GIVEN TASK:
Return every line of the rows below that contains the string "resolution", matching case exactly.

[Extracted data entries]
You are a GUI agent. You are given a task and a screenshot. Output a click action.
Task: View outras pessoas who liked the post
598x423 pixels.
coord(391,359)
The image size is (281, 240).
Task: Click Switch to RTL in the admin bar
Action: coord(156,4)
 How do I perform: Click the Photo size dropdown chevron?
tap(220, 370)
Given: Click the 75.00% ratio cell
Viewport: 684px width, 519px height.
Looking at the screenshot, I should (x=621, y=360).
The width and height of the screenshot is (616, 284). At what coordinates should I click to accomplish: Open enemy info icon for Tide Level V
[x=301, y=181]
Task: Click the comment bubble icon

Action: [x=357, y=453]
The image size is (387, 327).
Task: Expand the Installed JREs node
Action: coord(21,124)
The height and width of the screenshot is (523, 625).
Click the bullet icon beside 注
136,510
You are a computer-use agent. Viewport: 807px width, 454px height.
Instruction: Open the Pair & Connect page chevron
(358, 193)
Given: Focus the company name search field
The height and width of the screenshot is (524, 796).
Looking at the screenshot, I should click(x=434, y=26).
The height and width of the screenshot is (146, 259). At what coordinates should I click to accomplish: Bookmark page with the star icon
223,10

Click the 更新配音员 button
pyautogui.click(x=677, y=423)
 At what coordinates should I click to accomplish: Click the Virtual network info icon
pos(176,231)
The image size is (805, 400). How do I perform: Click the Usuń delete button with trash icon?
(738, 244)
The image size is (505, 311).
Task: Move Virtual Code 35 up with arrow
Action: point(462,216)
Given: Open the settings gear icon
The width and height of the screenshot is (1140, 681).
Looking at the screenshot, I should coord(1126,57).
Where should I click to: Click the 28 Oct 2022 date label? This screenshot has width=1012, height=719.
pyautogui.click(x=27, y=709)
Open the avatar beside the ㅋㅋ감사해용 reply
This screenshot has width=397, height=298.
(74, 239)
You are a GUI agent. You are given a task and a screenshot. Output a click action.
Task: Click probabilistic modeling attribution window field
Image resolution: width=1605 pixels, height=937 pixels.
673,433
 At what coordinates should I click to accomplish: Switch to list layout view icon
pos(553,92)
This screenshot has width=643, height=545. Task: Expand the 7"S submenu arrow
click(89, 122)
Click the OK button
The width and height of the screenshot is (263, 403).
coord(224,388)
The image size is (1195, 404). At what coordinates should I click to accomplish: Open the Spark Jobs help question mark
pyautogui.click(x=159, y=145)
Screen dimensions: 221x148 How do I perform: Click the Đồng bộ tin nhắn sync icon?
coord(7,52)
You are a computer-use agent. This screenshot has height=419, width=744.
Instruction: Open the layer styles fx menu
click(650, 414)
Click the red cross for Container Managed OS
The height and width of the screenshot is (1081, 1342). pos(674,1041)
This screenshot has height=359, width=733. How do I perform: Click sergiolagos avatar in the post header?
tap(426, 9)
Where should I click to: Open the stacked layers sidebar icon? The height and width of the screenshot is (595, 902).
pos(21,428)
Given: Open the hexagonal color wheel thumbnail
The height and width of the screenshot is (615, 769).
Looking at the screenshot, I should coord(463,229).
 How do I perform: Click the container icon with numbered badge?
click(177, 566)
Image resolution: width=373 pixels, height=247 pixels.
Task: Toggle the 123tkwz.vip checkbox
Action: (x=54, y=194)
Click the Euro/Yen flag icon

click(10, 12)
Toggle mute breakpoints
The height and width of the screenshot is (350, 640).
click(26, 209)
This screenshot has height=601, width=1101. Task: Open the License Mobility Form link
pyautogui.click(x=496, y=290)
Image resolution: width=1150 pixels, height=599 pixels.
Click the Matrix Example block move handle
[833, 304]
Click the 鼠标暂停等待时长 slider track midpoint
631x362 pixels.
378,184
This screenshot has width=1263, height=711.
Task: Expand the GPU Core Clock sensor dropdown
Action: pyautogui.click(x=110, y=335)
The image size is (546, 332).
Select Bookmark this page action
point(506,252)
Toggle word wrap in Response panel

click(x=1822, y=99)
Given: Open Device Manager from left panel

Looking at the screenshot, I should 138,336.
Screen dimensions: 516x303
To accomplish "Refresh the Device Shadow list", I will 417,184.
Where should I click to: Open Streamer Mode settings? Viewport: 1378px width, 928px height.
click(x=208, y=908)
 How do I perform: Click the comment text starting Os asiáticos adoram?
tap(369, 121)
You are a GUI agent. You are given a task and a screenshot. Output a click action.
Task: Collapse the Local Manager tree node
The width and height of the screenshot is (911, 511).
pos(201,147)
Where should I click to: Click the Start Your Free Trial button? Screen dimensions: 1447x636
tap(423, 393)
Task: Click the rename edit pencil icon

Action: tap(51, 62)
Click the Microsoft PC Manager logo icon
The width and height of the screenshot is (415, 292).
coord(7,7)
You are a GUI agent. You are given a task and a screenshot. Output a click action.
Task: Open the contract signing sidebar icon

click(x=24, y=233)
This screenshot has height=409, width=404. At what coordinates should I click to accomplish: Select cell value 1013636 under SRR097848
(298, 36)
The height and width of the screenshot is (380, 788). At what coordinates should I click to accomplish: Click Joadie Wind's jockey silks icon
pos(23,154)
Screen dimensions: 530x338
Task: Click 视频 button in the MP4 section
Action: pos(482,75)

RESULT:
Image resolution: width=1605 pixels, height=937 pixels.
Image resolution: width=373 pixels, height=247 pixels.
Image resolution: width=1150 pixels, height=599 pixels.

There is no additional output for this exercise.